TASK BRIEF: Using the Sudoku passage below, explain in one to three sentences why the writer plans to run the brute solver on a puzzle and compare its answer with the result of the "human" techniques.

We’ve learned that easy Sudoku might be too easy. We’ve found a source for solved puzzles that doesn’t try to trap our browser and scam us.

We’ve devised what will turn into a good way to test these “human” techniques: we can run the brute solver on the puzzle, and compare its answer to the techniques’ result. That may come in handy if our techniques make mistakes: comparing with the real solution could find the first mistake.

We have a sketch of how we might apply the techniques. As things stand, the SudokuTechniques object applies each technique once, in some order that we’ll define. Each technique can apply itself as many times as it wishes, as the only_one technique does. And then in the test, we create and apply the techniques over and over, until we solve or give up.

This will need refinement, but we have the basics in place.

I would frankly prefer to have had things go more smoothly, but they didn’t, and, unlike some times, when we know exactly where we went wrong, today I don’t know what happened. Things got a bit ragged, but we learned a lot and don’t have any really big concerns facing us.

I call that a win. See you next time!

1. Not As Interesting As It Sounds

2. Yes, I do know what that word means.

3. Knowing me, that day will in fact come. I already know what I’d like to work on next and am just holding off to see if anyone wants to join me. I work on what interests me, and when a problem ceases to interest me, I move to a new one. Frequent readers will have noticed.

SOURCE EXCERPT:
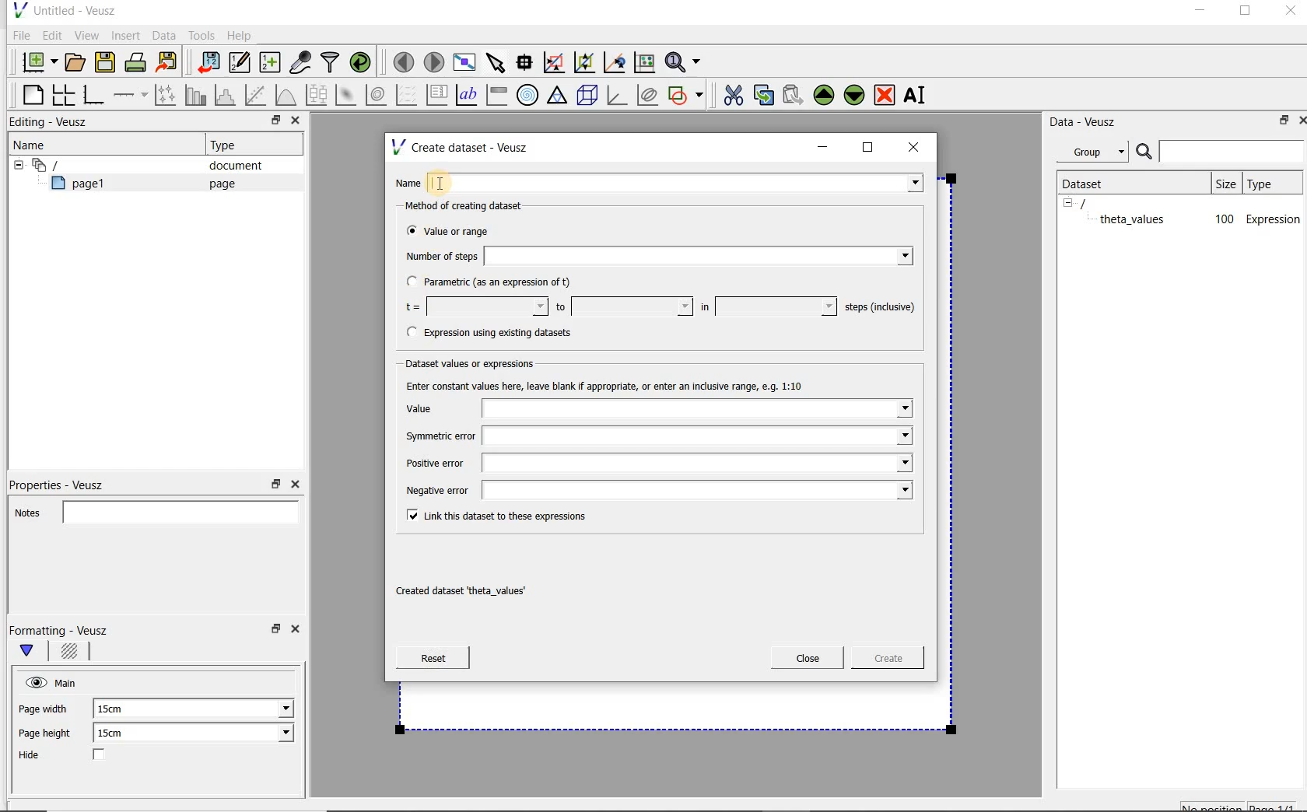 The image size is (1307, 812). What do you see at coordinates (219, 184) in the screenshot?
I see `page` at bounding box center [219, 184].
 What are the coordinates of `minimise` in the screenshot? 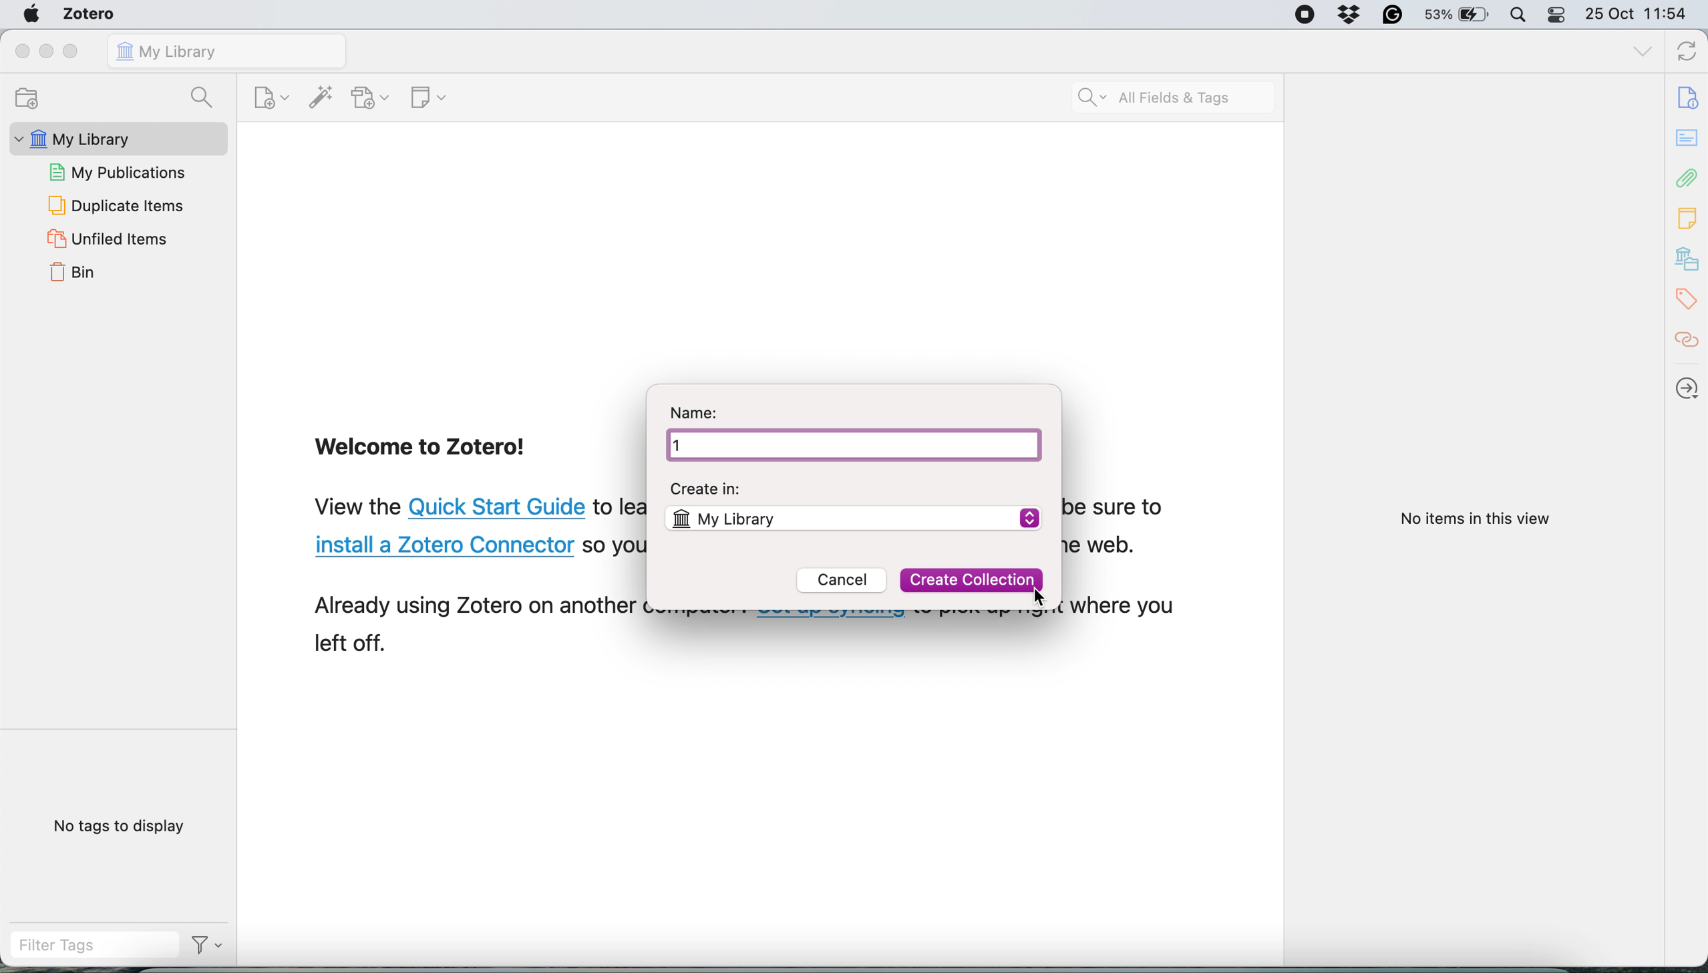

EXPECTED ANSWER: The comparison is meant as a way to test the "human" techniques. If those techniques make mistakes, checking their result against the real solution from the brute solver could find the first mistake.